Kerusakan karang di sekitar Pulau Bungin, memicu pemerintah pusat menerapkan aturan, tentang pelarangan penggunaan karang sebagai pondasi rumah, karena ini bisa mengganggu keberlangsungan ekosistem di laut.

Penggunaan material tanah sebagai pengganti karang pun diusulkan oleh masyarakat pada pemerintah. Tetapi menurut Tison lagi, itu pun bermasalah, karena perluasan lahan di Bungin berarti mereklamasi pantai.

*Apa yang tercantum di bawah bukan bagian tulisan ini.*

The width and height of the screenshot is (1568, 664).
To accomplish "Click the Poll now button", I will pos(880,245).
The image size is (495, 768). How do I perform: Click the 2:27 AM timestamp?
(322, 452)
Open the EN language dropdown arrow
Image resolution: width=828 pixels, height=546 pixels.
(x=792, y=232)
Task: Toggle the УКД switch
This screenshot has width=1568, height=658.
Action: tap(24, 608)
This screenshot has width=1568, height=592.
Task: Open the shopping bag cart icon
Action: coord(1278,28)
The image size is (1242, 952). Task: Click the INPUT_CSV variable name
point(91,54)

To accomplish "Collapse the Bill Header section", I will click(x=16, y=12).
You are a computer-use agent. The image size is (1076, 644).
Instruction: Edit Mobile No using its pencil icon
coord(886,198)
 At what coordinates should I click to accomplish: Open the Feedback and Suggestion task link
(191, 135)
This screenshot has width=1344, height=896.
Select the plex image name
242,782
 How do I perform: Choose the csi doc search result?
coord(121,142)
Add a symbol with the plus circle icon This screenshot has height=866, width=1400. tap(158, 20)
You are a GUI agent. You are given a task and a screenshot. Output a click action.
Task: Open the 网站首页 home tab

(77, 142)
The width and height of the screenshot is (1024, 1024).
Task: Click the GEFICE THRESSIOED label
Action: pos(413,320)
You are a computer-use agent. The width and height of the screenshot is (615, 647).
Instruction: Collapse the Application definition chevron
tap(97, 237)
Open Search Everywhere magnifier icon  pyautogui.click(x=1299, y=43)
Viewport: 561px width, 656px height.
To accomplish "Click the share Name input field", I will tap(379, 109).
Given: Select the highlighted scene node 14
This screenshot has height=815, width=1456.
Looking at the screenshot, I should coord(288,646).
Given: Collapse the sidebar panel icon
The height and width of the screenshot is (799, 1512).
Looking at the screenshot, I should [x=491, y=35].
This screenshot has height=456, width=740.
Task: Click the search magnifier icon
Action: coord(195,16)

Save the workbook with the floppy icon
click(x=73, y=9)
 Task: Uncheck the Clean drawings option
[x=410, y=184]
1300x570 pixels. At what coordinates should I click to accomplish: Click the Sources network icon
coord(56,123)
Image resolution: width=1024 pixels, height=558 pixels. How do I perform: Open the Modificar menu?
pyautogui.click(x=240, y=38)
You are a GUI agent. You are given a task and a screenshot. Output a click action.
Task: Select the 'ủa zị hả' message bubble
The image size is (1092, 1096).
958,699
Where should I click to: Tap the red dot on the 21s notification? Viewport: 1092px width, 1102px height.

Perdebatan antara pemerintah dan masyarakat mengenai perluasan daratan berlangsung cukup alot, sehingga pada akhirnya turun keputusan untuk melakukan pengecualian terhadap orang Bungin, yaitu sejauh hanya dibangun untuk rumah tinggal, dan bukan industri yang besar, maka penimbunan masih diperbolehkan, yang tentu saja dengan berbagai macam persyaratan.

 

Transplantas terumbu karang di perairan Pulau Bungin, Sumbawa, NTB. Foto : Anton Wisuda/Mongabay Indonesia

 

Sebetulnya sejak jaman dulu, Suku Bajo terkenal akan kecintaan terhadap lautnya. Ada pepatah kuno Suku Bajo, pamali batu lagak ke batu atau terlarang batu membentur batu. Dengan kata lain, setiap nelayan Bajo, tidak diperbolehkan menjatuhkan jaring ke sembarang tempat, terutama yang ada terumbu karangnya. Jadi jangan sampai terumbu karang rusak oleh pemberat jaring. Dan transplantasi terumbu karang pun mulai dilakukan oleh para kaum muda Bungin.

Tison pernah melakukan simulasi perhitungan penggunaan karang sebagai pondasi rumah di desa Bungin. Dengan jangka waktu perhitungan 186 tahun, dan menggunakan sampel tertentu pula, maka didapatlah angka kurang lebih 22 juta bongkahan karang , sebesar kurang lebih bola kaki. yang sudah digunakan masyarakat bungin sebagai bahan untuk membangun tempat tinggalnya. Suatu jumlah yang luar biasa.

Penggunaan rumah tancap dan rumah apung adalah salah satu solusi yang bisa diterapkan oleh masyarakat Bungin di pulaunya, lanjut Tison.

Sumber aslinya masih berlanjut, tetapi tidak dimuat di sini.